However, as we have noted, occasional tardiness may constitute willful misconduct if committed in the face of explicit warnings or enunciated standard policy. Tundel, supra. The referee makes no finding of a warning, although the claimant writes in her summary of interview, that once, when she was tardy, she was warned that she might be put on report if she repeated the offense. The regulation which the employer's representative said existed can hardly be described as sufficient evidence of an enunciated policy.
The Board of Review apparently concluded that the claimant's status as a probationer subject to dismissal without recourse and the need for discipline in the police force together somehow elevated the claimant's occasional tardiness to the level of willful misconduct.

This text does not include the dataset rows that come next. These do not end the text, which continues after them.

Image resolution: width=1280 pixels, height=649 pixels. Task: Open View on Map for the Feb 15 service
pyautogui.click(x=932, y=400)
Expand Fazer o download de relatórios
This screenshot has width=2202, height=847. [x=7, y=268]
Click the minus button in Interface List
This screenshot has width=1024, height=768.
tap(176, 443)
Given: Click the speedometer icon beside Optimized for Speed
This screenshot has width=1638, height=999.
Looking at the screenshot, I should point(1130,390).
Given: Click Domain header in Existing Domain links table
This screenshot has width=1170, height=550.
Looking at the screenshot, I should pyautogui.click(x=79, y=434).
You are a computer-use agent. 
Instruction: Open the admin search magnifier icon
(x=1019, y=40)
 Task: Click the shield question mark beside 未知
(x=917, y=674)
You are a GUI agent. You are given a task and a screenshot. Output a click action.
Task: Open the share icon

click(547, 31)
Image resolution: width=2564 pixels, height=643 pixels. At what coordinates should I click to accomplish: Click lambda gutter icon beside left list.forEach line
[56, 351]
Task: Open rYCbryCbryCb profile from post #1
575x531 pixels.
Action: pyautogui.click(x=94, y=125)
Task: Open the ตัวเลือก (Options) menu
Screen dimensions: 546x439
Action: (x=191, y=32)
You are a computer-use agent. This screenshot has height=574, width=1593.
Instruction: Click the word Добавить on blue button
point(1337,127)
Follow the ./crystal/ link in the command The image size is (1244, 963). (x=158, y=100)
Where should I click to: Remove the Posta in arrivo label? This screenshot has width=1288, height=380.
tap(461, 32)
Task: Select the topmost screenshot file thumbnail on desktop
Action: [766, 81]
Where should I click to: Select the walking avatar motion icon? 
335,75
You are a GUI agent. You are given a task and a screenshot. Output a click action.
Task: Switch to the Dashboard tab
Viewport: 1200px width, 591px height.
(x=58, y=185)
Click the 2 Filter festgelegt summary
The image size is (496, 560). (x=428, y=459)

We know of no authority for the proposition that the conduct of a probationary employee must be judged differently from that of one on regular status for unemployment compensation purposes. Nor does it follow, because the employer is a law enforcement agency, that occasional incidents of tardiness, not willful misconduct in the case of other workers, become such in the case of police officers. No showing was made on this record as to how, if at all, the claimant's conduct impaired the employer's ability to maintain discipline. The board relies on Lower Gwynedd Township v. Unemployment Compensation Board of Review, 44 Pa. Commw. 646, 404 A.2d 770 (1979) for the proposition that police officers are held to a higher standard than that applied to other workers because of their position of responsibility and trust. That case, however, concerned a police officer who was suspended for threatening fellow officers that he would not come to their support in an emergency.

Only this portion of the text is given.